Cette nouvelle célèbre que l'on peut trouver aussi dans l'intégrale des « Nouvelles » publiées chez Stock, raconte l'histoire d'un faux écrivain, gigolo et homosexuel raté.

 


L'infortuné Raoul Duquette, 26 ans. Il s'adresse au lecteur avec beaucoup d'auto-suffisance, mâtinée d'ironie et de dérision. Le garçon se moque de lui-même tout en se prenant au sérieux, et l'ambiguïté du ton est telle qu'on ne sait jamais jusqu'à quel point.

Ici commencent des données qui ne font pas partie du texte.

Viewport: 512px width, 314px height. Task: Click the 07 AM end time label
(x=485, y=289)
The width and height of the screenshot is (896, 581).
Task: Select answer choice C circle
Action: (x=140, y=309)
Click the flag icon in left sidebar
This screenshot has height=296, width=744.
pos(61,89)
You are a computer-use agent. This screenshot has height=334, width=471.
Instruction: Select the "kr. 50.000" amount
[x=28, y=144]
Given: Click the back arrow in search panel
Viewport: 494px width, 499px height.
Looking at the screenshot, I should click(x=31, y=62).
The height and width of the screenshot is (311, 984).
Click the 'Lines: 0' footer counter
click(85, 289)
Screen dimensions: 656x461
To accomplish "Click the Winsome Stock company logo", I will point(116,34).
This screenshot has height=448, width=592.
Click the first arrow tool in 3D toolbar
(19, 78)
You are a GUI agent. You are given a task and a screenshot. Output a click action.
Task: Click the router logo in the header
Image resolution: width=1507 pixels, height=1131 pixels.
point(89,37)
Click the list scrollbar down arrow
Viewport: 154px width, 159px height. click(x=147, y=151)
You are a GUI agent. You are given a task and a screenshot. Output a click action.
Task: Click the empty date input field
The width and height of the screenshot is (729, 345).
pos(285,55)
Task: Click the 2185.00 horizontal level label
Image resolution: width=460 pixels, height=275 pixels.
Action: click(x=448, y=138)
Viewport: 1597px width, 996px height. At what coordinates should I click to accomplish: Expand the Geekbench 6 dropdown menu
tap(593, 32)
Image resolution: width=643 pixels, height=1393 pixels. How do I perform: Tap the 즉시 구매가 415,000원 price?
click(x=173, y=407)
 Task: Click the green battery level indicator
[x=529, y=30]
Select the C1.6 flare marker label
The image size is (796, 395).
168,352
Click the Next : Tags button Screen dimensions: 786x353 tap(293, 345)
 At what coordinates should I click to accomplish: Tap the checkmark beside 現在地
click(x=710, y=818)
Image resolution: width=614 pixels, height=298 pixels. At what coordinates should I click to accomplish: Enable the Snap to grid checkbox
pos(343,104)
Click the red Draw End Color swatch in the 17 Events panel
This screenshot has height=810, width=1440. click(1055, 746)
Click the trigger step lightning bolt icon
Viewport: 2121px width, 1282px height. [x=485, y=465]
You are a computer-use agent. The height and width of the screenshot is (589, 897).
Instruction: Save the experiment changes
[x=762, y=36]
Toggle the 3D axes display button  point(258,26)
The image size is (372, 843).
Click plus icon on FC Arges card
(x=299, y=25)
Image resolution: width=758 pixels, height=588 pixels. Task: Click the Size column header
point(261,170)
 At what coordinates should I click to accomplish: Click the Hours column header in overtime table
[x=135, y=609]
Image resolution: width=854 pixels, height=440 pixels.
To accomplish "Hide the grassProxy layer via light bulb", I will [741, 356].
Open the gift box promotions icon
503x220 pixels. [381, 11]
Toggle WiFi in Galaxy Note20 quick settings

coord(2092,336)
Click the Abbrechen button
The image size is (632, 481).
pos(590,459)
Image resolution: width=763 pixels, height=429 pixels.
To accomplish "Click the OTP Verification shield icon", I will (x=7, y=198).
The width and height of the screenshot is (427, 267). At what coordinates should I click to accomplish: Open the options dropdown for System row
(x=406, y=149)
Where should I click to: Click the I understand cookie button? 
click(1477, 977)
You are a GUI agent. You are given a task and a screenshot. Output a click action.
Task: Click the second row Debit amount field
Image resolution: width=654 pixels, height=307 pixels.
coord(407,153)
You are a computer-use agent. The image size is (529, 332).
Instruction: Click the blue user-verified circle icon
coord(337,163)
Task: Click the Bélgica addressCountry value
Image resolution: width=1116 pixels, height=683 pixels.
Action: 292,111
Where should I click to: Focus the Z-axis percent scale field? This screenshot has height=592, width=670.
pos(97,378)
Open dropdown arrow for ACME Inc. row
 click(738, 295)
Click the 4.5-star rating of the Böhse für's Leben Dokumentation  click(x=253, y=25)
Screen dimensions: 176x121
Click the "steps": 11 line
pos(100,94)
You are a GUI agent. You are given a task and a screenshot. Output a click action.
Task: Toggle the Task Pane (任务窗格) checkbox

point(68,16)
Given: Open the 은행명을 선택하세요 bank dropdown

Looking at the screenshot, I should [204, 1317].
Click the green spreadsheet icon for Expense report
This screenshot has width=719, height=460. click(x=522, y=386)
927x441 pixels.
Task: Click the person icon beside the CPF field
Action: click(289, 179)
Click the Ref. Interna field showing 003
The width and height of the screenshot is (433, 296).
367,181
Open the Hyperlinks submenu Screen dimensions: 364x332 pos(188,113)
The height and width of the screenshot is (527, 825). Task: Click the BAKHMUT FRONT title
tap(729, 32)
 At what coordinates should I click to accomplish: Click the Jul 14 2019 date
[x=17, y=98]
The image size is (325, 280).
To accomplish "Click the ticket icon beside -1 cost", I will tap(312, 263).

«  Réellement, je ne crois pas à l'âme humaine, je n'y ai jamais cru. J'ai la conviction quel les gens sont comme des valises ;remplies de choses diverses, elles sont expédiées, jusqu'à ce qu'enfin, l'Ultime Porteur les jette dans l'Ultime Train, et qu'elles roulent au loin dans un bruit de ferraille... »


Le narrateur se tient dans un petit café pas cher, à Paris dont il décrit la clientèle, et les allées et venues du serveur avec autant de brio que ses états d'âme et ses sentences farfelues.


«  Croyez-vous que chaque endroit ait son heure du jour, pendant laquelle il prend vie? Ce n'est pas là tout à fait ce que je veux dire; c'est plutôt ceci : il semble qu'en réalité il y ait un moment où vous sentez que vous arrivez par hasard sur la scène, à la minute exacte où vous y étiez attendu : tout est préparé, en suspens... »


Sur un coin de table, il écrit de petites phrases qu'il sait être assez mauvaises, parce qu'un jour il a repéré un dessous de main sur lequel était écrit « je ne parle pas français », phrase qui, comme la madeleine de Proust, fait déferler des réminiscences.


Ce détail a fait remonter en lui des souvenirs d'enfance sous la forme d'une blanchisseuse noire qui le caressait régulièrement, en échange d'une pâtisserie. La première «  qui ne parlait pas français ».

la deuxième ce fut une jeune anglaise «  Mouse » de laquelle il s'est vengé de l'humiliation que lui faisait subir son ami Dick, qui le trait comme un « fox-terrier » .

Il précise son ambiguïté sexuelle avec un autoportrait «  petit mince peau olivâtre, yeux noirs aux longs cils... petites dents cariées... on m'a dit «  vous avez des mains à faire des pâtisseries fines... je suis assez charmant, grassouillet, presque comme une fille.. »


Avant de nous conter par le menu, son histoire avec les deux Anglais, il commence son autobiographie et se met en scène dans un petit appartement à un cinquième étage, censé devenir écrivain sans y croire plus qu'à présent. Il fait des dettes, tâche de se produire dans des endroits à la mode, réussit à publier des textes aux noms évocateurs «  Fausse monnaie » ; «  Erreurs de porte »...


C'est un texte assez loufoque, Raoul s'y met en scène tantôt comme écrivain, nous gratifiant d'histoires qu'il invente ( parfois il demande au lecteur si le texte lui plaît), tantôt comme narrateur de sa propre vie, mélangeant fiction et réalité ainsi que le présent et le passé, et les différentes époques du passé, les pensées et les actions, le tout forme un monologue savamment décousu, tantôt cocasse tantôt triste, vif, et elliptique , en tout cas très original.